Fady Kassab: Borderline
This review was written for mindshare, a creative community and online mental health publication. Reflections are by mindshare writers with lived experience of mental illness, specifically critiquing through a mental health lens. Content may contain triggering themes.
Let’s start with a full disclosure here - I freely admit I didn’t know much about Fady before the show. This was a deliberate move so I wouldn’t become accidently infected by any hyperbole. I’m glad I did not know Fady was the winner of Triple J’s RAW comedy award winner in 2019 because it freed my focus onto his technique and narrative and see his message for what it truly was.
Coming from a Lebanese background Fady moved to Sydney just before 9/11 to escape the war decimating his home country. His style of humour draws on the undeniable hardships war brings while finding the funny in everyday living. For example, Fady’s parents would teach their children how to avoid being shot by undertaking an elaborate escape plan - something akin to a mission impossible movie. Then there was the video cassette rewind incident that required a car, petrol, inverter, courage and extreme patience.
Fady uses his survival experiences and hardened resilience to contrast with life in Australia. Things that are taken for granted in our big brown country including basics like reliable electricity, a distinct lack of bullets flying in all directions and cheese and bread sandwiches. But there is one thing you cannot escape, the rational irrationality of a Lebanese mother!
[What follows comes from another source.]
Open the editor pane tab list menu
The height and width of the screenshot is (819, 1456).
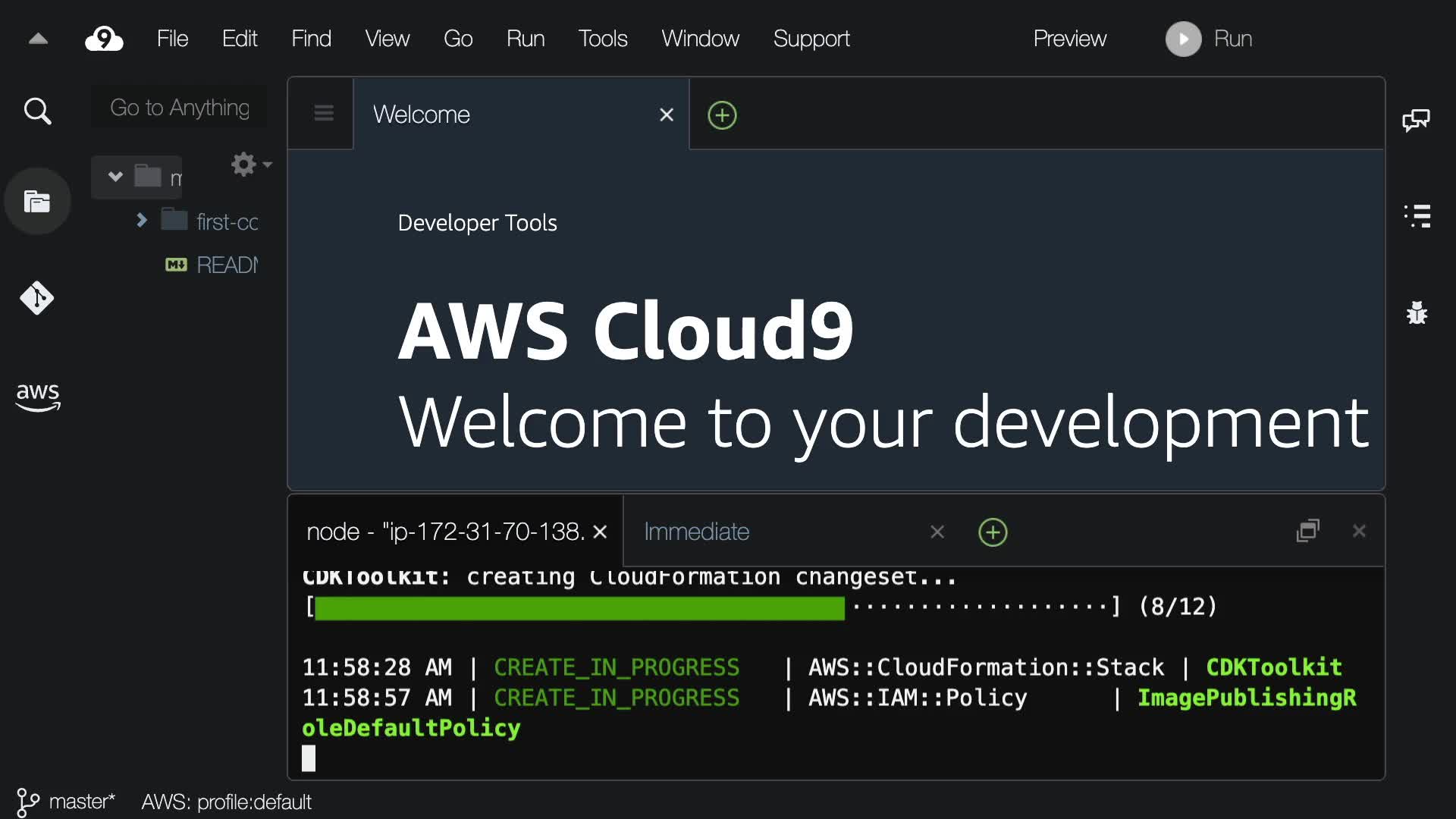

Fady’s self-effacing style accurately captures the horrors of war while demonstrating the creative workarounds used to not only stay alive but also thrive in extreme environments. He brings those survival instincts to Sydney only to be met with other challenges such as racism and blending into a foreign culture bubbling from the hot pavements of western Sydney. How Fady found the funny in this touchy subject stands testimony to his unique and insightful ability to take complex human issues and distil them into a neat little giggle box that appeals to a broad range of people.
This style of comedy does not avoid the truth about mental pain. Fady intelligently uses the pain to deliver a smile on your face, a chortle in your throat, all while growing a narrative around understanding how ludicrously messy life can be. Fady successfully delivered both a smack of realism and a soothing salve of humour at the same time.
So, what’s the good news around Fady’s comedic narrative? Simply, there is no division between cultures when survival is paramount. There is no division when it comes to how life’s rollercoaster of experiences serves to shape and influence us and most importantly there is no division on how positive mental health can be used to strengthen ones resolve and conquer the loss of hope. Up there with the best show I’ve seen. A no brainer 5 Stars.